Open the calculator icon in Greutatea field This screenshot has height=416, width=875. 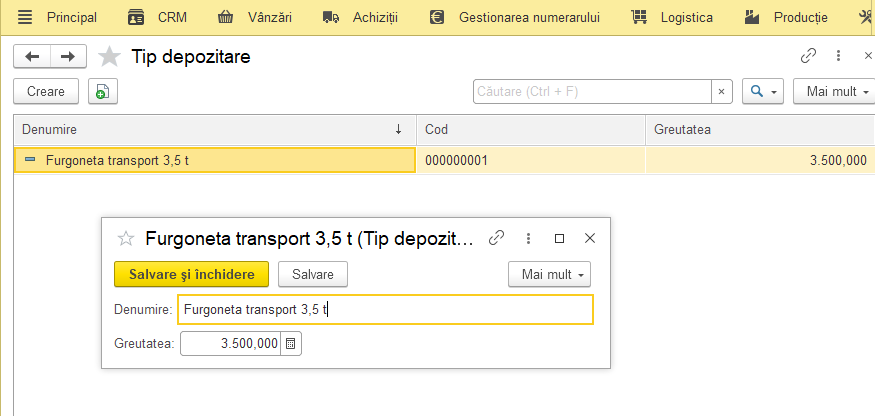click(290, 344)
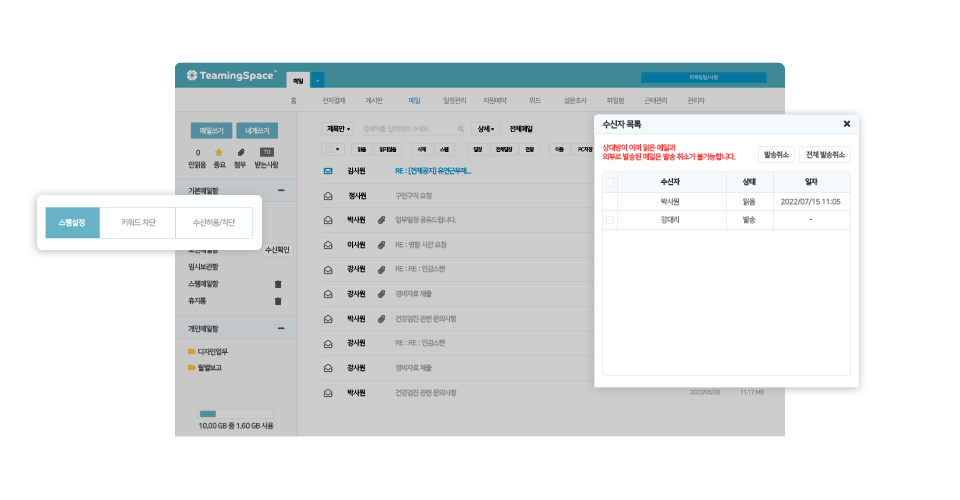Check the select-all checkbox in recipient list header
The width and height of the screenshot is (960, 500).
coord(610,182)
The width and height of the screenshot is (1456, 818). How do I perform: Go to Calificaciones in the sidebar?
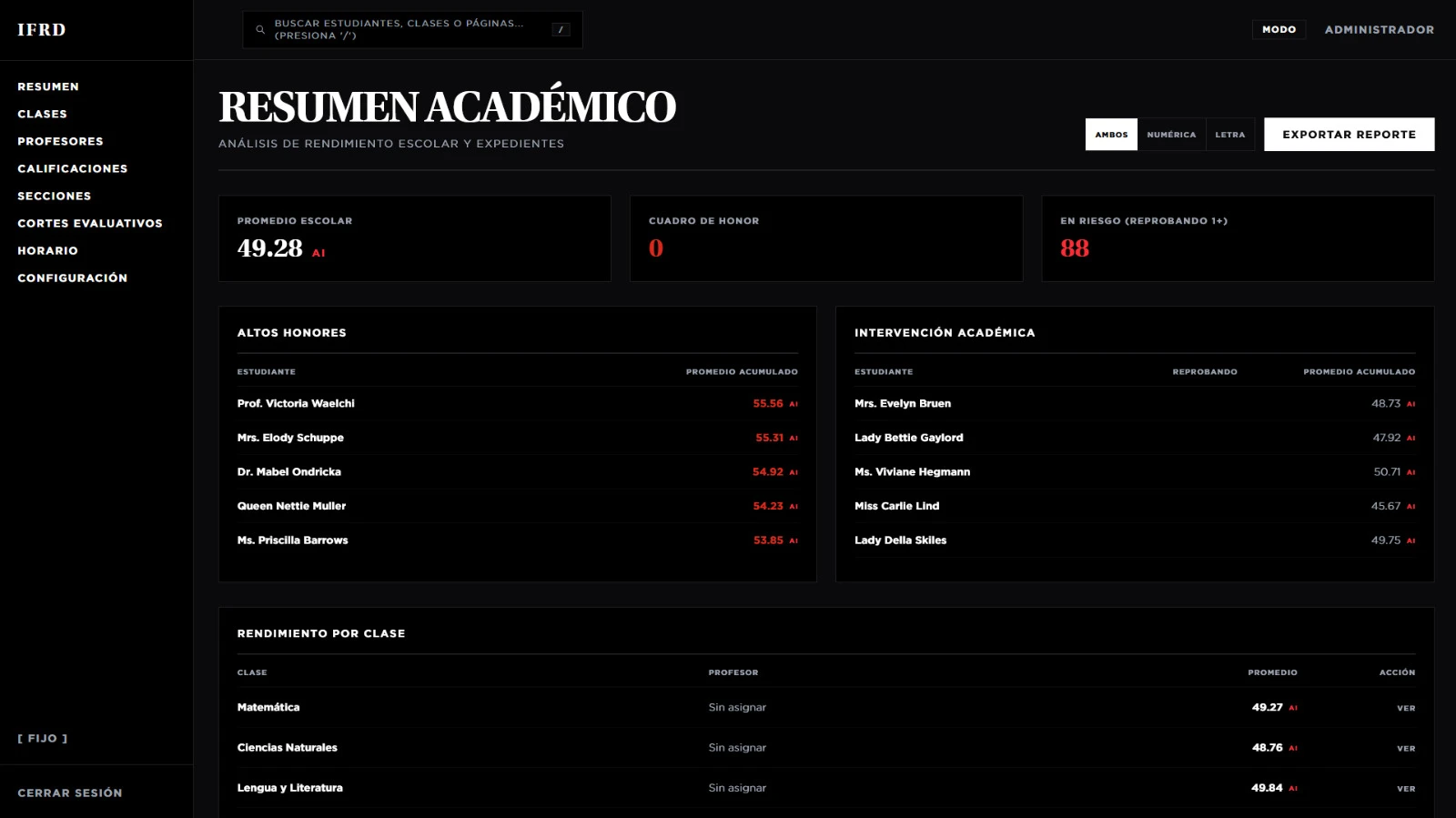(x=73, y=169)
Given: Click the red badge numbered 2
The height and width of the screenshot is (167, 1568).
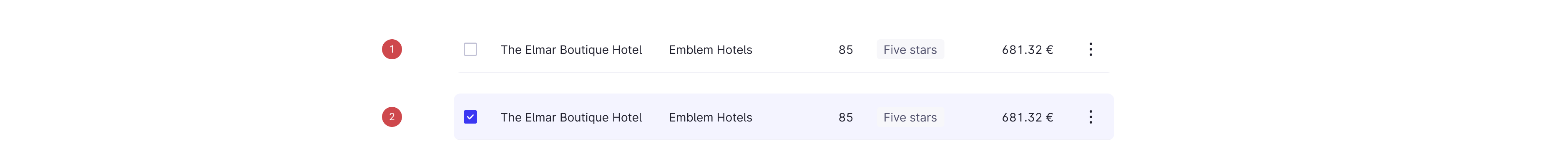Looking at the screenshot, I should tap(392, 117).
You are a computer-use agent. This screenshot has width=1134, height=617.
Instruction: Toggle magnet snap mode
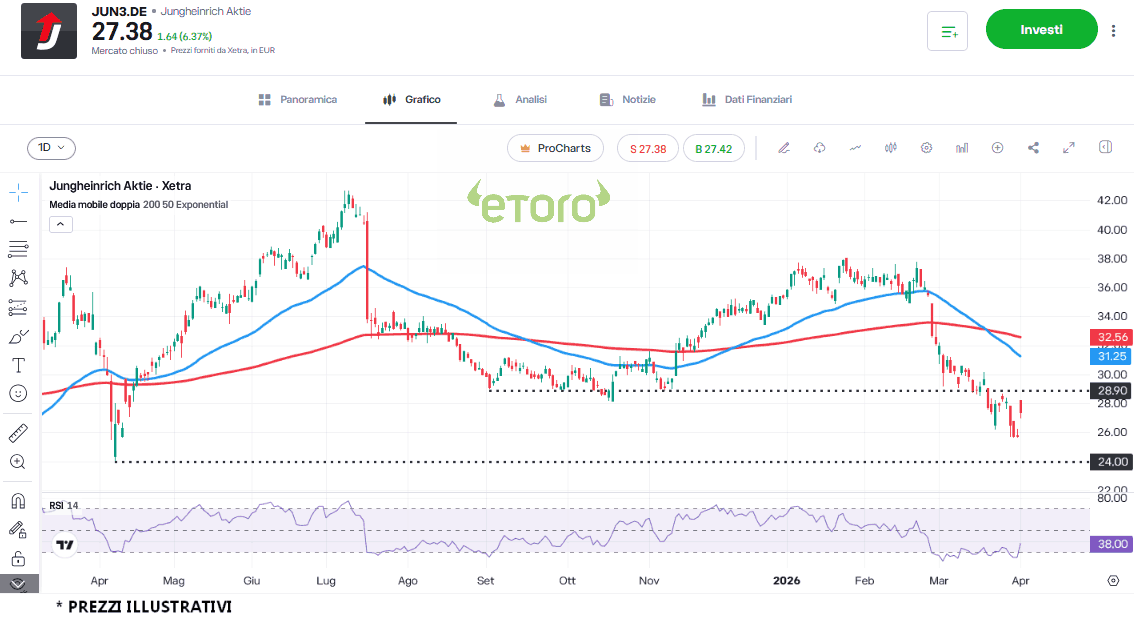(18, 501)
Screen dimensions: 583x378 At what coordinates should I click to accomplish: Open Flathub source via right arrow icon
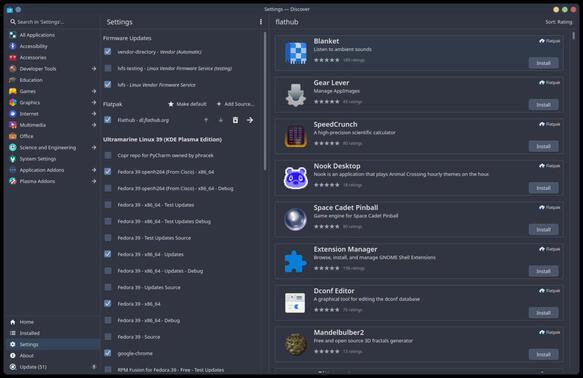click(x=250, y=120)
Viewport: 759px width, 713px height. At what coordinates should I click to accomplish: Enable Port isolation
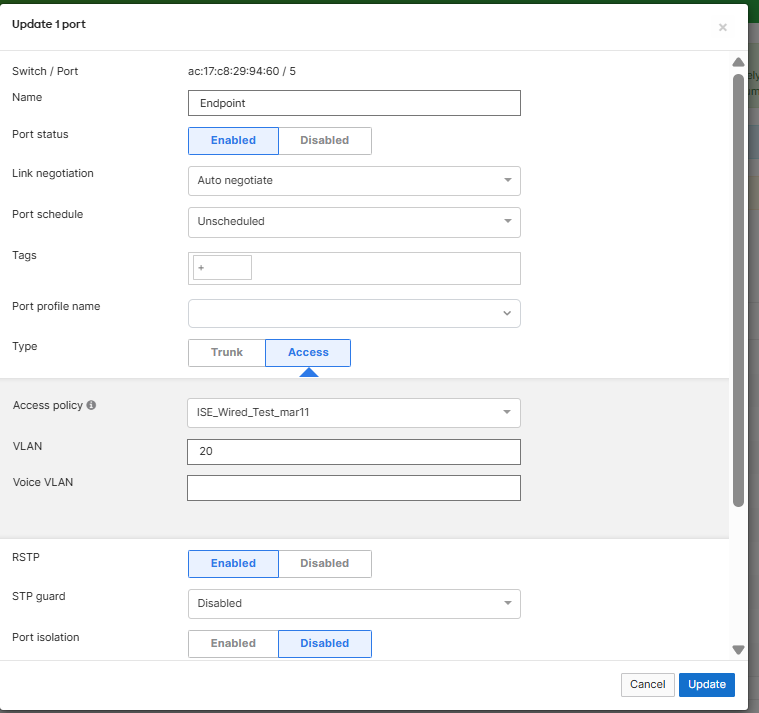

_PROBLEM STATEMENT_
Retype the lines exactly as they appear, beginning with the line that contains "Screen dimensions: 583x378" and ending with the final line of the entries, and omit the pictures.

_WRITTEN ANSWER_
Screen dimensions: 583x378 At what coordinates should I click to accomplish: Open Flathub source via right arrow icon
click(x=250, y=120)
Viewport: 759px width, 713px height. At what coordinates should I click to accomplish: Enable Port isolation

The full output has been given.